Apesar de estarmos nesse bote furado há praticamente dois meses, o jantar se consolidava como nossa primeira tentativa de realizar uma atividade civilizada, facultativa, juntos.

Nervosa, feito adolescente em primeiro encontro, sei lá por qual motivo, revirei a comida no prato, enrolando para comer, e beberiquei o vinho como se manipulasse um conta-gotas. Tudo isso com movimentos robóticos, antinaturais.

Ao menos a esquisitice não era item exclusivo.
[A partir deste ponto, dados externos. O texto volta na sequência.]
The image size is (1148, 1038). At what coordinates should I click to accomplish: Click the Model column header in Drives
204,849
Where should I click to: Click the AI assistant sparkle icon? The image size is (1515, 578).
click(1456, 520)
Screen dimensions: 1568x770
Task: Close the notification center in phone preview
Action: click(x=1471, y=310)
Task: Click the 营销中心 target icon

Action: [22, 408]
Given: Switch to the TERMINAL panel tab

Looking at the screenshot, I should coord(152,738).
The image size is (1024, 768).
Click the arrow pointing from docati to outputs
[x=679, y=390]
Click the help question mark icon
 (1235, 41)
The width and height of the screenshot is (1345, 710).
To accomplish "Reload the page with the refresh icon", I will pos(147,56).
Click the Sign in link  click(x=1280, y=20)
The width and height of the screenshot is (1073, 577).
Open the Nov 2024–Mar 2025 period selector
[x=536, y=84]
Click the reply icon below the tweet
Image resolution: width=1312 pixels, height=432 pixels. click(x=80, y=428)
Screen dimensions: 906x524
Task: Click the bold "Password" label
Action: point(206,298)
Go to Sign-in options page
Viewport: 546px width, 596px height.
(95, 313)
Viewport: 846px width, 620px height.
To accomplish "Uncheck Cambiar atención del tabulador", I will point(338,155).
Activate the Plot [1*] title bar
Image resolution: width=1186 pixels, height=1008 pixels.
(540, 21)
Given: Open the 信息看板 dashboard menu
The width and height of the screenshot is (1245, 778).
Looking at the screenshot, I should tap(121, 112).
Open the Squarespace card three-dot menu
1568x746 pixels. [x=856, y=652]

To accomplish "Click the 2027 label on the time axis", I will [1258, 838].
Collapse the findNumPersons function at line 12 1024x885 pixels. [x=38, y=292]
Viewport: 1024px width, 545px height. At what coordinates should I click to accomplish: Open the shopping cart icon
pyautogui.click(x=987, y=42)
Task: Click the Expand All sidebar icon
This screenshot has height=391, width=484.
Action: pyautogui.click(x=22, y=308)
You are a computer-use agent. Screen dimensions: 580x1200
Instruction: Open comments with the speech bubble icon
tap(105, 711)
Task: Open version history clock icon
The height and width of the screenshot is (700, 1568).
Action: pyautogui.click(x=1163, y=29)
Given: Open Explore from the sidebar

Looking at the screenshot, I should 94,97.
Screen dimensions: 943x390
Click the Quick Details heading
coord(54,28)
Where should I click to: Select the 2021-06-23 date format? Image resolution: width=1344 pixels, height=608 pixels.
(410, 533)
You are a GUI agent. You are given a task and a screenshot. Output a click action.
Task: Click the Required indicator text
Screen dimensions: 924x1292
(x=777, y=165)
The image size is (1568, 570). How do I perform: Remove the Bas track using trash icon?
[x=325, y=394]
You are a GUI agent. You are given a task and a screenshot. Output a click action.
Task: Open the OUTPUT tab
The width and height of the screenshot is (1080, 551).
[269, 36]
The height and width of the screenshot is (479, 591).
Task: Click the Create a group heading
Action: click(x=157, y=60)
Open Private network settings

Acometido pela mesma estranheza, ele também fazia pouco caso do jantar em si. Alheio a mim, Igor prestava mais atenção nas mangas do paletó e, religiosamente, checava as horas a cada minuto. Parece até que tem um lugar melhor pra estar. Ou alguém melhor pra estar... dentro. Deve sentir falta das amiguinhas.

Temi que o sentimento de inadequação fosse tomar conta do nosso projeto de jantar e estragar nosso lance — por si só, tão inusitado quanto aquele tiro no escuro. Inventar de interagir com roupas? A maior furada. O sr. Asimov, por sua vez, me surpreendeu de novo — falando justamente sobre roupas.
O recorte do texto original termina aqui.